Jelly, 26 bytes
ṢŒrṪ4=$$Ðfx3ðœ-µẆm€6R¤;/µL
The input format is a little unusual; it's a string representing the board, but with Windows newlines (carriage return followed by newline). For example, XXO\r\nOXO\r\nOOX
. (Actually, any two-character padding string between the lines works, but Windows newlines are much more defensible than the other options.)
The basic idea is that we look for characters that appear 4 times in the input, but don't have three evenly spaced occurrences in the original string. With two or more characters of padding between the lines of a 3×3 grid, all horizontal, vertical, and diagonal lines are evenly spaced, but no other evenly spaced line can have three elements.
Explanation:
The ð
and µ
s are chain separators, which split the program into multiple parts that are each independent. I've replaced them with spaces below, to make things a bit clearer.
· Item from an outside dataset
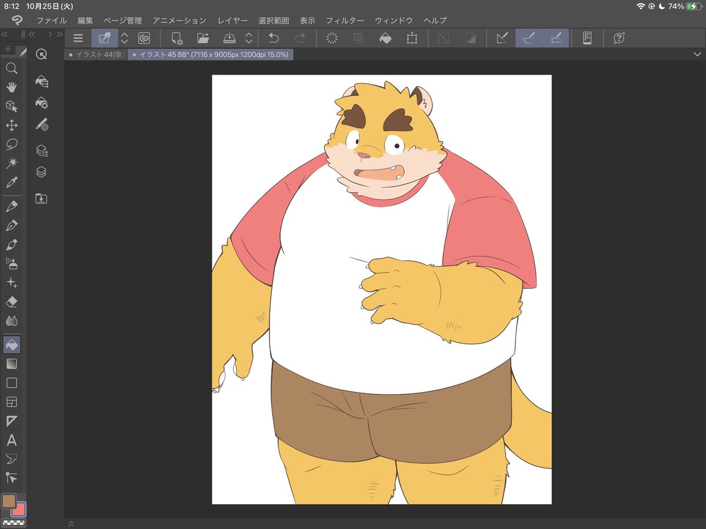
Task: Select the brown main color swatch
Action: (x=9, y=501)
ṢŒrṪ4=$$Ðfx3 œ- Ẇm€6R¤;/ L
Ṣ sorted version of the input
Œr run-length-encode it
Ðf keep only elements where
Ṫ delete the last element, and it was
4= equal to 4
$$ parse Ṫ4= as a group
x3 repeat each element three times
Ẇ all sublists of the input
m€ take every nth element of each (€) sublist
6R for each n in 1..6
¤ parse 6R as a group
;/ flatten one level (m€ creates a nested structure)
œ- multiset difference
L length of that difference
In other words, we find the list of characters that appear exactly four times in the input, and make a list consisting of three copies of each of those; we find the list of all subsequences that are evenly spaced in the original string; and if we subtract the second from the first, we want the result to have length 1 (i.e. a player played four times but didn't win). Note that as we're on a 9×93×3 grid and every square is full, it's impossible for both players to have played four times. In Jelly, 1 is truthy, 0 is falsey, so we don't need to do anything special to convert the resulting list to a boolean. (The µL
is required, though, because otherwise both “XXX”
and “OOO”
would be possible truthy output values, and the question requires that all valid boards give the same output.)